All patients will be extensively phenotyped using identical, comprehensive protocols. These protocols comprise an extensive MRI protocol providing information on the structure and function of heart, aorta, cerebropetal arteries, cerebral microvasculature, and brain, a recently developed and validated neuropsychological protocol, and a comprehensive set of relevant biomarkers. The acquired data will be stored and analyzed centrally and algorithms will be defined for identifying hemodynamic parameters, other biomarkers, and combinations thereof that are associated with cognitive impairment and that predict development of cognitive decline.

The primary aims in each of the three clinical populations are identical: 1) to assess the relationship between cardiovascular function/structure and cerebral perfusion and 2) to determine the relation between cerebral perfusion and cognition. Therefore, in each of the three populations we will assess heart function, vascular structure and function, cerebral perfusion, brain MRI abnormalities, and cognition in a standardized fashion. Addressing the role of co-morbidities and medication use will be a key target in both the clinical work-up and the analyses. Uniform diagnostic criteria for cognitive impairment, HF, and COD will be used in all three populations to be able to compare data across these populations. The presence of cognitive impairment will be based on performance on a comprehensive neuropsychological test battery.

For the diagnosis of HF, standard MRI of the heart will be used in addition to assessment of signs and symptoms to objectively determine structure and function of both the left and the right ventricle; N-terminal prohormone brain natriuretic peptide (NT-proBNP) levels will be used as suggested by the guidelines [51]; heart rate and blood pressure will be assessed; and a standard 12-lead electrocardiogram will be obtained in all patients. These records will be assessed by an expert committee of HF cardiologists, who will decide whether a patient has HF.

The presence of COD will be based on an MR-angiography study. With a sample size of 175 patients in each patient cohort we will be able to detect associations in which the determinant explains 5% or more of the variance in the dependent variable (i.e., the equivalent of a correlation coefficient of 0.2 or more with alpha 0.05, power 90%), taking up to 10 to 20 relevant co-variates (such as confounders, medication, and co-morbidities) into account.

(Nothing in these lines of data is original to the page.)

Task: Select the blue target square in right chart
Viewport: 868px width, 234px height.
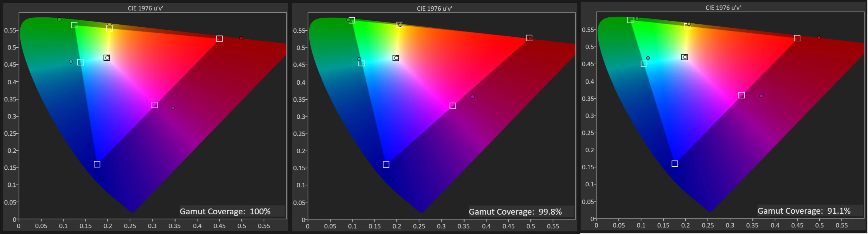Action: coord(675,164)
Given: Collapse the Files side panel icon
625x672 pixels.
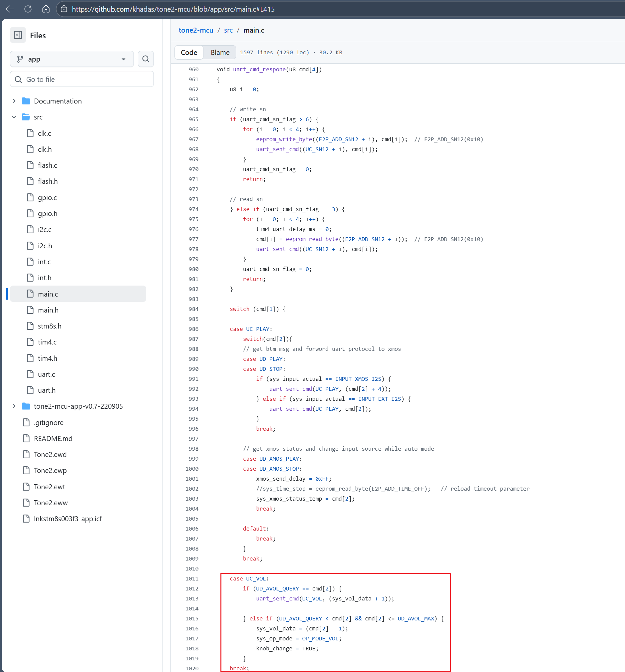Looking at the screenshot, I should (18, 35).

Assuming that the dropout rate will not exceed 25% over two years, we will have 80% power to detect associations of the same strength at follow-up. We argue that variables that explain less than 5% in our primary dependent variables (i.e., cerebral perfusion and cognition) should not be regarded as key determinants and that therefore the selected sample size is sufficient to detect clinically significant associations.

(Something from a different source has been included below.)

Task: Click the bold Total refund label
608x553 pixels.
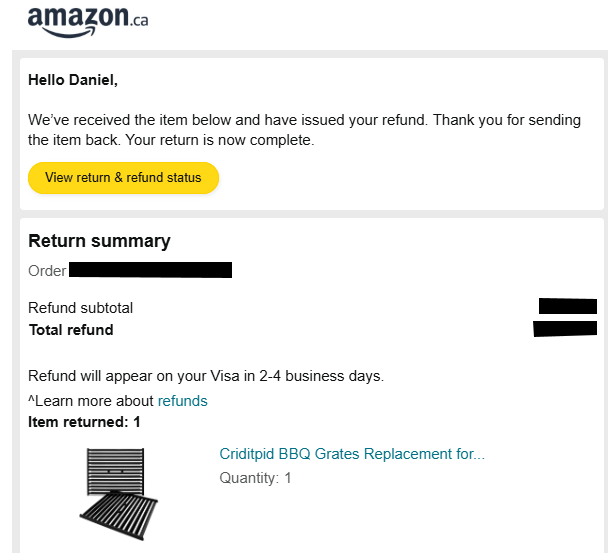Action: (71, 330)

Using an epidemiological approach, we will assess the relationship between hemodynamic status and subclinical cognitive impairment in the elderly population of the large Rotterdam Study. These relationships will be studied using a cross-sectional as well as a longitudinal study design. Apart from adding information regarding the hemodynamic factors associated with subclinical cognitive impairment, the associations found will generate new hypotheses that can, subsequently, be tested in our patient populations and in our animal models.

Due to their observational nature, the clinical and epidemiological studies will provide evidence for the relation between hemodynamic status and cognitive performance in the elderly by demonstrating associa- tions. The extensive phenotyping in general, and the extensive parameters reflecting different aspects of the hemodynamic status in particular, as well as the use of relevant biomarkers will enable us to develop a mechanistic model for the observed associations.